DIGITAL LIBRARY
AN OPEN SOURCE HYBRID LEARNING OBJECT RECOMMENDER SYSTEM BASED ON EUROPEANA
1 Universidad Politécnica de Madrid (SPAIN)
2 KU Leuven (BELGIUM)
About this paper:
Appears in: ICERI2018 Proceedings
Publication year: 2018
Pages: 8862-8872
ISBN: 978-84-09-05948-5
ISSN: 2340-1095
doi: 10.21125/iceri.2018.0634
Conference name: 11th annual International Conference of Education, Research and Innovation
Dates: 12-14 November, 2018
Location: Seville, Spain
Abstract:
Learning Object Repositories (LORs) are web-based digital libraries used for storing, distributing, discovering and retrieving learning objects. These repositories play a crucial role in the distribution of educational content by offering access to wide collections of learning objects. Besides offering learning object search services, many LORs offer additional features that allow users to create personal accounts, browse learning objects, bookmark learning objects, view and download metadata, or use educational tools. At present, one of the most well known LORs is Europeana, which provides access to millions of digitised materials from European museums, libraries, archives and multimedia collections. The main goal of Europeana is to provide access to Europe’s scientific and cultural heritage through a single access point.

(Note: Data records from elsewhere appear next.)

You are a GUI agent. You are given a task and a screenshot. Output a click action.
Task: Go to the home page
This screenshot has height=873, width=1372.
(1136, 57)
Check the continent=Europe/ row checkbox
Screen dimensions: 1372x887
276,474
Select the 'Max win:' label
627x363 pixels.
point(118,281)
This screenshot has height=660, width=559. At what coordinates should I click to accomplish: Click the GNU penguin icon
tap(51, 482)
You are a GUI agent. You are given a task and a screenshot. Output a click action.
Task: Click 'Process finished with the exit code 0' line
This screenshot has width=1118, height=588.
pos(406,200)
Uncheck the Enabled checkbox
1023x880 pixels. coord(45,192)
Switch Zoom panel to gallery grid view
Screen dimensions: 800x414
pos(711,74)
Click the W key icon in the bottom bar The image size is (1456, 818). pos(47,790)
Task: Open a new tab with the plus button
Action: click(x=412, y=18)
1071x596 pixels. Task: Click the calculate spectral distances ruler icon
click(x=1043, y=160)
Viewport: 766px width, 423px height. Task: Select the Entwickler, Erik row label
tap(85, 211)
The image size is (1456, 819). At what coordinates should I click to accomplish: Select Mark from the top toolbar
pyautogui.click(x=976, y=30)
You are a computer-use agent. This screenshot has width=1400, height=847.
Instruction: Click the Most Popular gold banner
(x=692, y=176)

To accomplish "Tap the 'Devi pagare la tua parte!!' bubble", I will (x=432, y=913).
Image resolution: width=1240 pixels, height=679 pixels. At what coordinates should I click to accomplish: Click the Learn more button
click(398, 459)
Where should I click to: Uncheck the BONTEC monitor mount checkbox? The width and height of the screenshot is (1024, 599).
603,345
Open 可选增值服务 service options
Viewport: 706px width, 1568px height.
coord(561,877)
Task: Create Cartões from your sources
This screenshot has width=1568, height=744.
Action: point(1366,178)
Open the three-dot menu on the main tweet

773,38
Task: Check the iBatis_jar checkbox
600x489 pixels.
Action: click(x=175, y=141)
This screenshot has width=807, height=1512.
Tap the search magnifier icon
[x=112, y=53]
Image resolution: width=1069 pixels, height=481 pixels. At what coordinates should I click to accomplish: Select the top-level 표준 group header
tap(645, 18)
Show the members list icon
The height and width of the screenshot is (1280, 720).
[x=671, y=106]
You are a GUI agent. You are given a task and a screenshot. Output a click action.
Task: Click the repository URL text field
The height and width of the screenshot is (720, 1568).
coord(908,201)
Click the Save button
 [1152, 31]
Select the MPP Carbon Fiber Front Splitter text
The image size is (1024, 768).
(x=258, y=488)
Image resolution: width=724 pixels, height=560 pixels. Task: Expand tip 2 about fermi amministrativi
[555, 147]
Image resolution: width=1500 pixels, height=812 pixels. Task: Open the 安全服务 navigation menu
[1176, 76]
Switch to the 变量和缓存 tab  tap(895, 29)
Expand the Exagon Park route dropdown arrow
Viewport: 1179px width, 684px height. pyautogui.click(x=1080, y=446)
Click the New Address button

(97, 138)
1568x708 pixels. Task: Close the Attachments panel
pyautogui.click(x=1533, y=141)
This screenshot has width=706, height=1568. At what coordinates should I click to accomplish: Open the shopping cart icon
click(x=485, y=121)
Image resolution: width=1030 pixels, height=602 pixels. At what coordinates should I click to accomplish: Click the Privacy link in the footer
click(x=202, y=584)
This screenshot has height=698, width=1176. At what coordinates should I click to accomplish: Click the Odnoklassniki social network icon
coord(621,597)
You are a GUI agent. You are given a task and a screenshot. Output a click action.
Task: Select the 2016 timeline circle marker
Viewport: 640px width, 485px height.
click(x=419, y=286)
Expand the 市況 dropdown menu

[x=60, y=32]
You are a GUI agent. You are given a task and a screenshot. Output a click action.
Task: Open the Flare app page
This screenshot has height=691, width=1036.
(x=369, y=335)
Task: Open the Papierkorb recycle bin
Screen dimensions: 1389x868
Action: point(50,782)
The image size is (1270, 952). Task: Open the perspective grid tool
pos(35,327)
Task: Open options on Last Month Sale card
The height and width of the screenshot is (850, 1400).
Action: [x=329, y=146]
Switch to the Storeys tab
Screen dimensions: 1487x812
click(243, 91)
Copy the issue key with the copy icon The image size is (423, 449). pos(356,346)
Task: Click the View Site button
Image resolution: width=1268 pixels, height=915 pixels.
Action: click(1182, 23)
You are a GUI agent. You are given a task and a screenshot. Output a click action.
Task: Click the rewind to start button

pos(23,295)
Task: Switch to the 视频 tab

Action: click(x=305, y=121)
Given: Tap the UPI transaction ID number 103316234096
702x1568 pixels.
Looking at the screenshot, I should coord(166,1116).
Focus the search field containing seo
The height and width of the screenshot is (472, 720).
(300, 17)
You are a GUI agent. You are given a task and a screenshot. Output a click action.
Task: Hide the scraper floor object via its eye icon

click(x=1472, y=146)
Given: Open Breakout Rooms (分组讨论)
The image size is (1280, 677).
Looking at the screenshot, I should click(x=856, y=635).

The amount of resources available in LORs has grown significantly in recent years, causing users to have difficulty in finding relevant and quality content. One measure that LORs can adopt in order to face this problem is the use of recommender systems.

This paper presents EuropeanaRS: an open source hybrid learning object recommender system capable of generating recommendations of learning objects retrieved from Europeana. The paper describes the main features of the system, the supported use cases, the used knowledge sources, and the different steps of the recommendation process. An evaluation study with 20 participants was conducted in order to evaluate the accuracy, utility, user satisfaction and usability of EuropeanaRS. The results of this evaluation are also presented in this paper showing that EuropeanaRS had a satisfactory accuracy, was perceived as useful, achieved high user satisfaction, was easy to use, and was able to generate recommendations that significantly outperformed random recommendations.

Finally, the paper describes how EuropeanaRS was used in a tool developed in the Europeana Cloud project to facilitate the exploration of digitised newspapers retrieved from Europeana in order to provide this tool with recommendations. The results of an evaluation of this tool are also reported. These results show that EuropeanaRS can be successfully used to enrich tools by providing recommendations of learning objects retrieved from Europeana.
Keywords:
Recommender systems, learning objects, learning object repositories, Europeana.